The study, titled Impact of Unfair Practices by Global Garment Marketers on Bangladeshi Suppliers During Covid-19, also says that a large number of companies buy from factories facing rising raw material costs and that nearly one in five struggle to pay Bangladesh’s £2.30 minimum wage During the day.

Larger brands that bought from many factories engaged in unfair purchasing practices more often than smaller brands, the supplier survey found, and every brand that bought from 15 or more factories was said to have engaged in at least one of these practice.

The survey also found that after the garment factories closed, they laid off a quarter of their workforce, which the report’s authors say suggests that up to 900,000 workers may have lost their jobs.

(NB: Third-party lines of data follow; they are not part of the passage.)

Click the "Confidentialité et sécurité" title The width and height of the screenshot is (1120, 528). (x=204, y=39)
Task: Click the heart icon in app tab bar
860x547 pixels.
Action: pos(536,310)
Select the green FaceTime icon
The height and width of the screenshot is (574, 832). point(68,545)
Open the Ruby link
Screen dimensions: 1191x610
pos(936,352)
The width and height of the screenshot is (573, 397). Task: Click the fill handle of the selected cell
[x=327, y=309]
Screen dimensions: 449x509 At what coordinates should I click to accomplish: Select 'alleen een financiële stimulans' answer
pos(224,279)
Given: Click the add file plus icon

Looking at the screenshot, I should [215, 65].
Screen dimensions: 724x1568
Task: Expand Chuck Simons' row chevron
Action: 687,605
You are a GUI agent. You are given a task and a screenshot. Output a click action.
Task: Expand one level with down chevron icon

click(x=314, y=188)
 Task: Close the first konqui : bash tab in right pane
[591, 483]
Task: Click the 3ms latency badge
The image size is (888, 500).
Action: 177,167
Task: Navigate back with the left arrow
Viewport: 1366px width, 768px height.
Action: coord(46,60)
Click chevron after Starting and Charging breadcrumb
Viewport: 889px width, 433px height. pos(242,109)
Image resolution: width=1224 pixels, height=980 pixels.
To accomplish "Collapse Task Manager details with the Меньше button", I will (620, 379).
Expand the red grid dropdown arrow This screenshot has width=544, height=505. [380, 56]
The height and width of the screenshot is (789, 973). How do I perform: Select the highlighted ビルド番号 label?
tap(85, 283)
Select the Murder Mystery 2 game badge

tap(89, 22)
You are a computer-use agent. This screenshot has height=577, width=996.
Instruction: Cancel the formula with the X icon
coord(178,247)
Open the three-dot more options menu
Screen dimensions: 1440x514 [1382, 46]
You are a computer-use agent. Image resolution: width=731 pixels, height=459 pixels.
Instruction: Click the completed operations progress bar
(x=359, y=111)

Oxford Street stores stock

The report said Zara had 90 factories producing for the brand as of March 2020. (Yui Mok/PA)

Garment manufacturing has become the most important manufacturing sector in Bangladesh, accounting for 20% of GDP. Employing about four million workers, more than 12 million depend on the sector for their livelihood, researchers say.

Ms Gooch said when “traders treat suppliers badly by breaching pre-agreed terms, it is the workers who suffer”.

“If the retailer doesn’t pay the agreed amount or is late, the supplier has to cut costs in some other way, and that’s often passed on to their workers who have the least power in the supply chain,” she said.

“Reports of re-employment with worse pay and conditions, bullying and unpaid overtime are the predictable result. We need a fashion watchdog to regulate clothing retailers in the UK, in the same way as the existing supermarket watchdog.”

Supermarkets have a Groceries Code Adjudicator, a watchdog that enforces a statutory code of practice which prohibits certain unfair buying practices by large retailers towards their food and grocery suppliers, regardless of location.

Primark and Zara have been contacted for comment.